* **What to work on**
Below are some records. Print exactly the lines between the one holding "Click in the Nazwa pliku input field" and the one holding "Instruction: Open the", inclusive, and nothing else.

* **Information shown**
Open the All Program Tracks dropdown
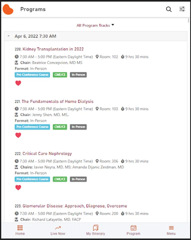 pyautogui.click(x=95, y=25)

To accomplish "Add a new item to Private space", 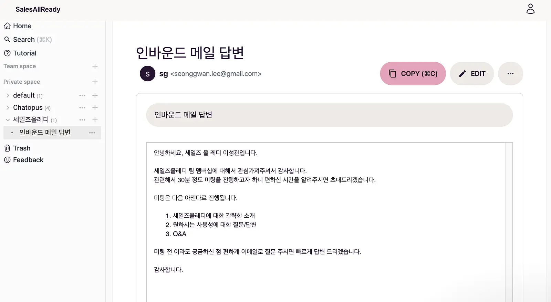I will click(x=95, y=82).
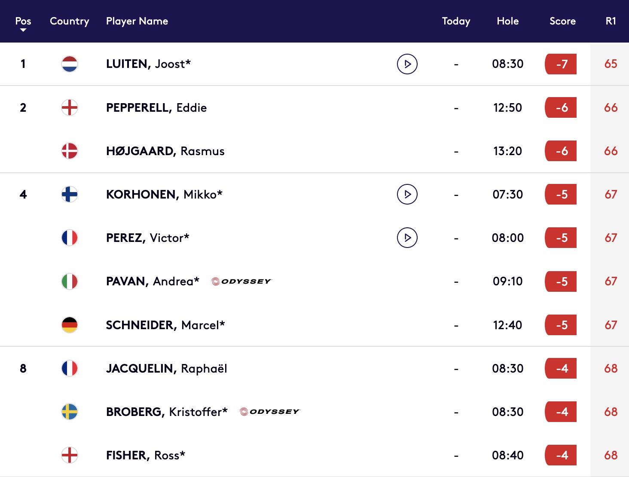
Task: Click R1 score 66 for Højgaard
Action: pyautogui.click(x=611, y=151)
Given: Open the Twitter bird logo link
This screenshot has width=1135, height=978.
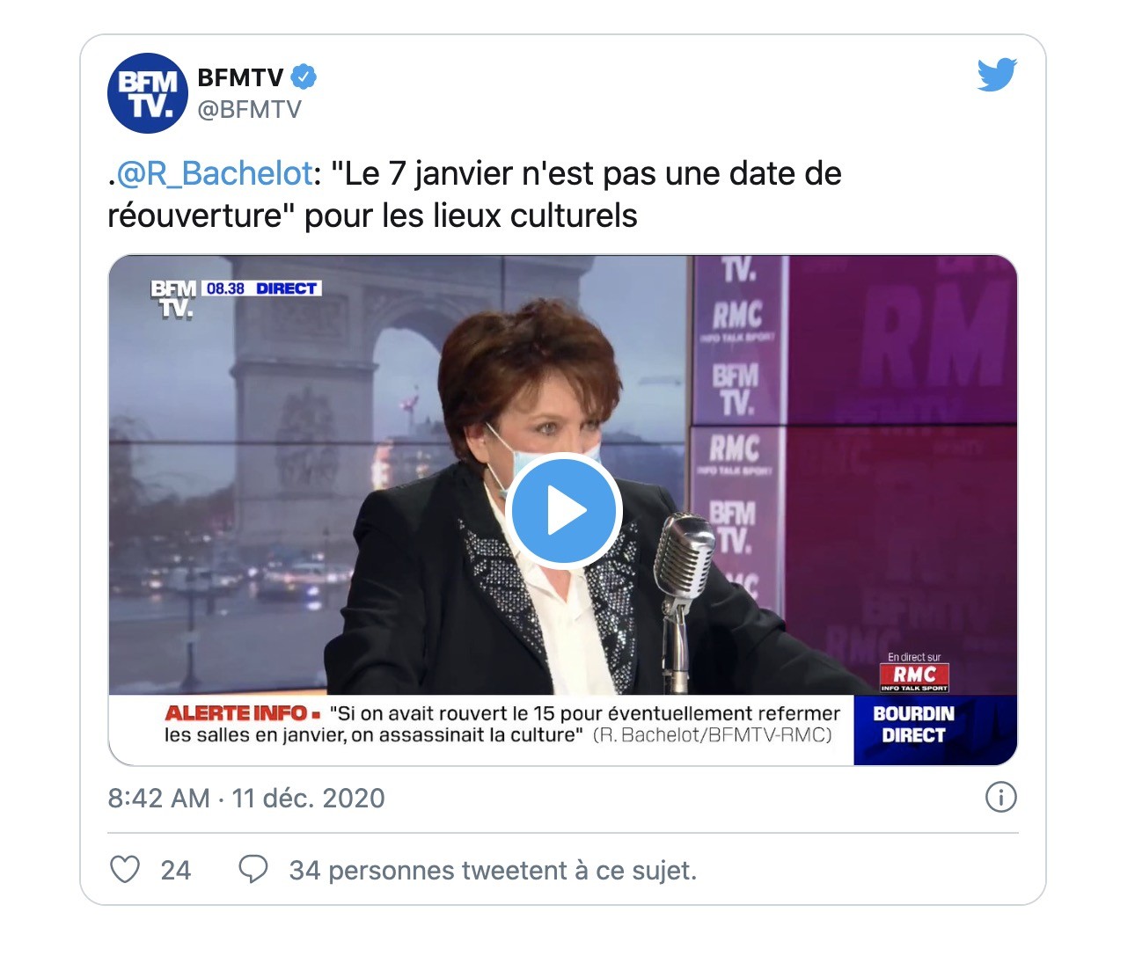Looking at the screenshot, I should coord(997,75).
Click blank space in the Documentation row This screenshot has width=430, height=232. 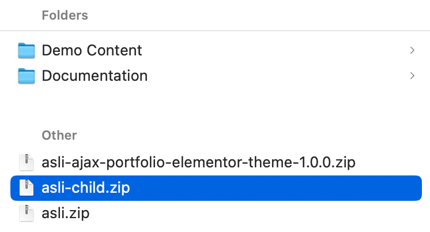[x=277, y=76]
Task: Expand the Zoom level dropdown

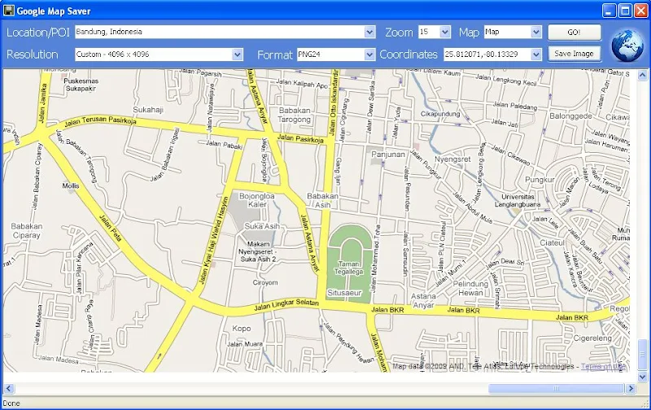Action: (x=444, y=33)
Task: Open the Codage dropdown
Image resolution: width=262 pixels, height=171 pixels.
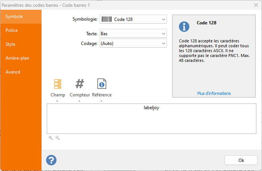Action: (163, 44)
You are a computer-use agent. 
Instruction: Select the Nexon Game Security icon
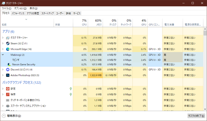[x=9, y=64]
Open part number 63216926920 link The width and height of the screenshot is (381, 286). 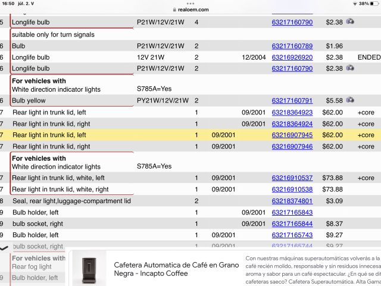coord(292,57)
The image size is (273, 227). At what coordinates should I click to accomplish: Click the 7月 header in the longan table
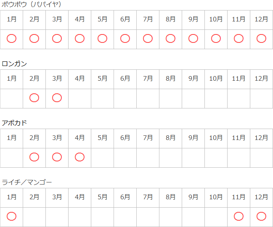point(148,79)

---

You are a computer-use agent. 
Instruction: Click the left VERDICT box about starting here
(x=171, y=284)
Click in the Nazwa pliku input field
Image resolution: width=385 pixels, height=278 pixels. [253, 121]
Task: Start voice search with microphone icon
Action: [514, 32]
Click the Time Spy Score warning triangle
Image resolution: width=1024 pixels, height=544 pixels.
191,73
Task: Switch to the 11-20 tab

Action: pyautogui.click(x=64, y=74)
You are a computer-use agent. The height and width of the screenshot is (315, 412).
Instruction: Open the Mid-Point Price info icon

...

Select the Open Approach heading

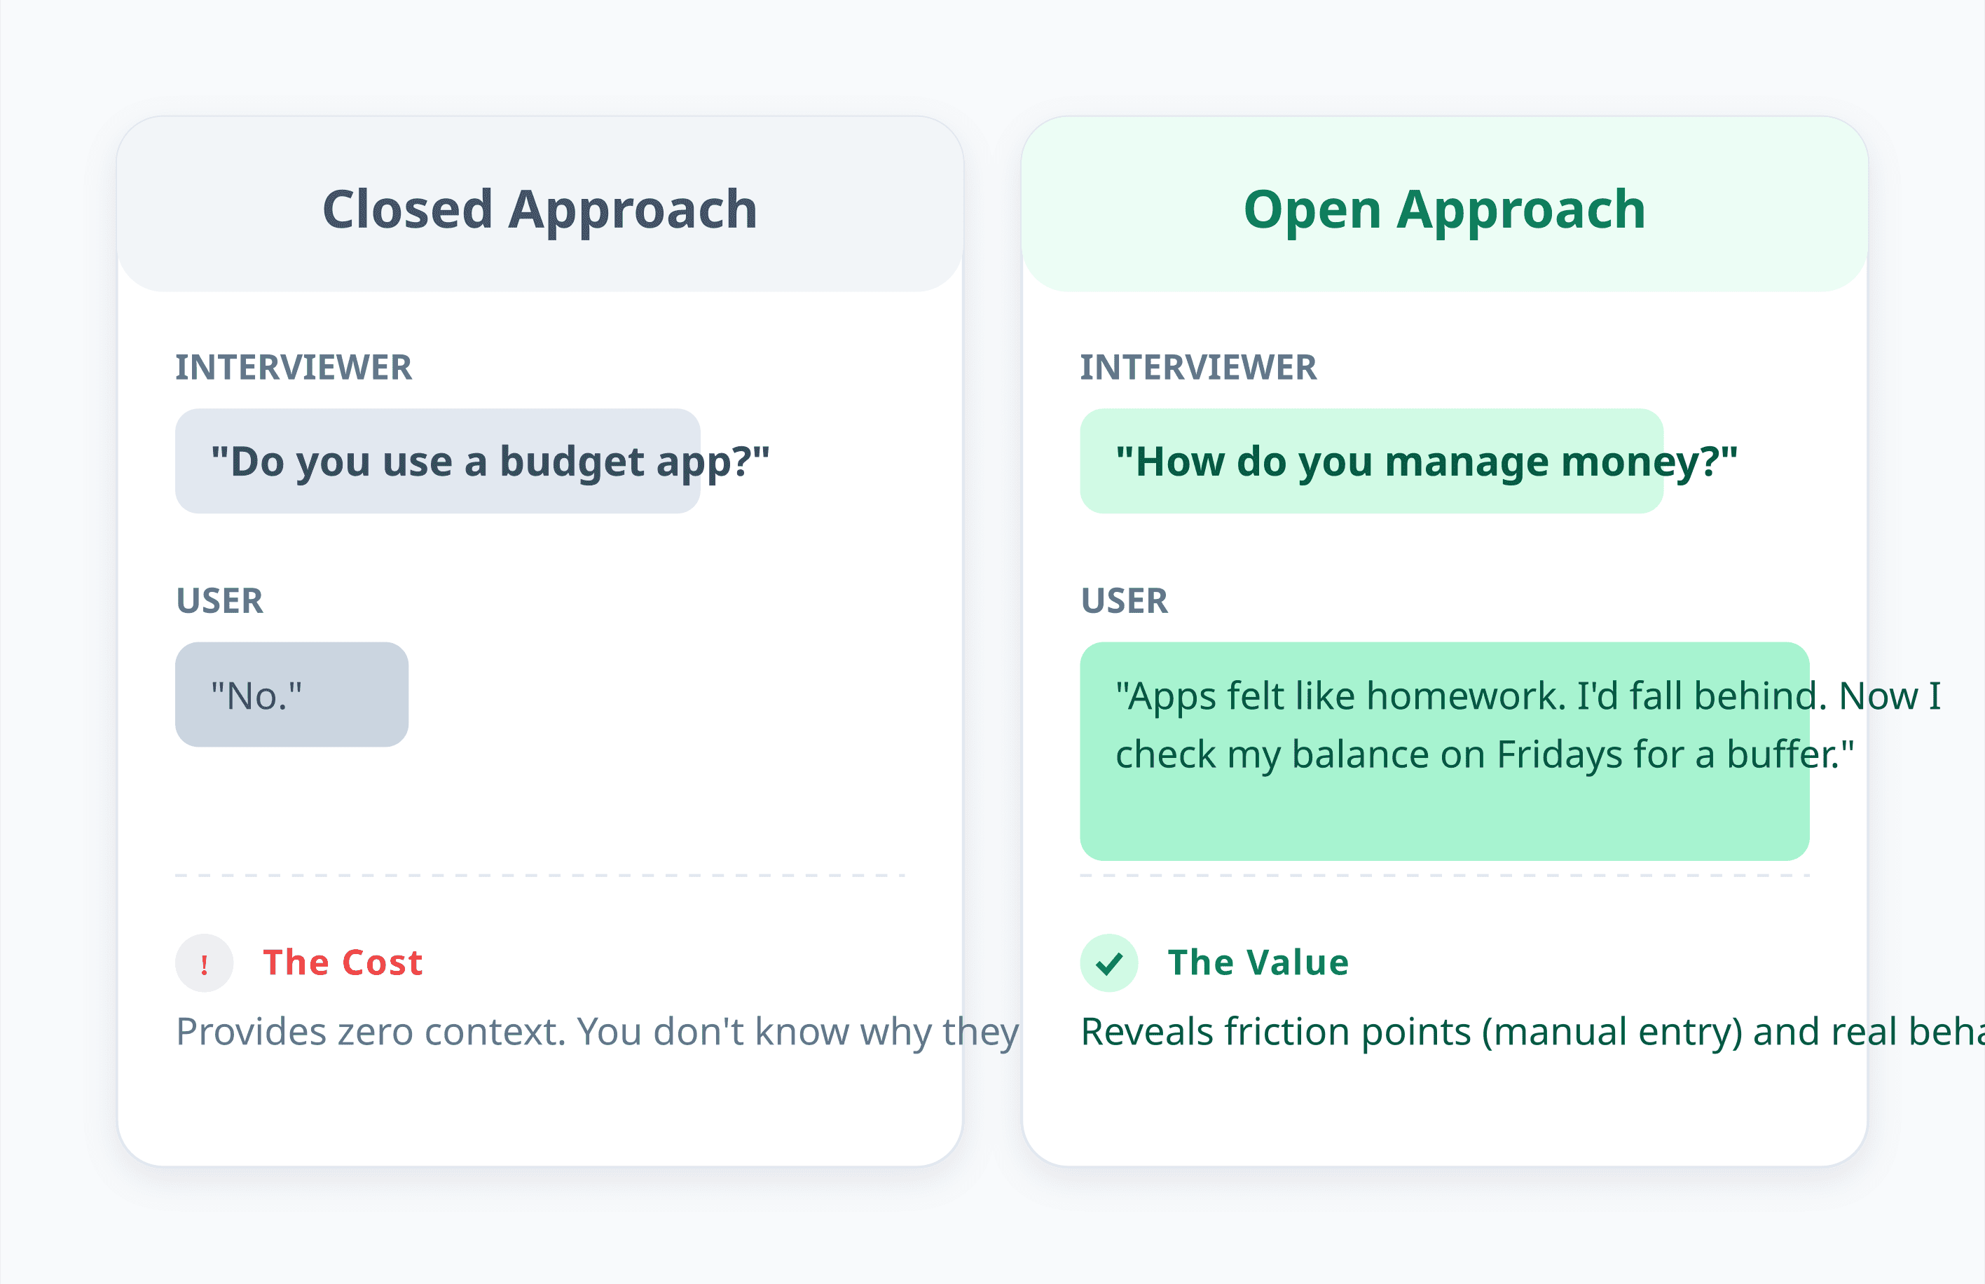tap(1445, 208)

* **Result below**
Click in the Nazwa pliku input field
Image resolution: width=385 pixels, height=278 pixels. [253, 121]
Task: Start voice search with microphone icon
Action: [514, 32]
Click the Time Spy Score warning triangle
Image resolution: width=1024 pixels, height=544 pixels.
191,73
Task: Switch to the 11-20 tab

Action: pyautogui.click(x=64, y=74)
You are a computer-use agent. The height and width of the screenshot is (315, 412).
Instruction: Open the Mid-Point Price info icon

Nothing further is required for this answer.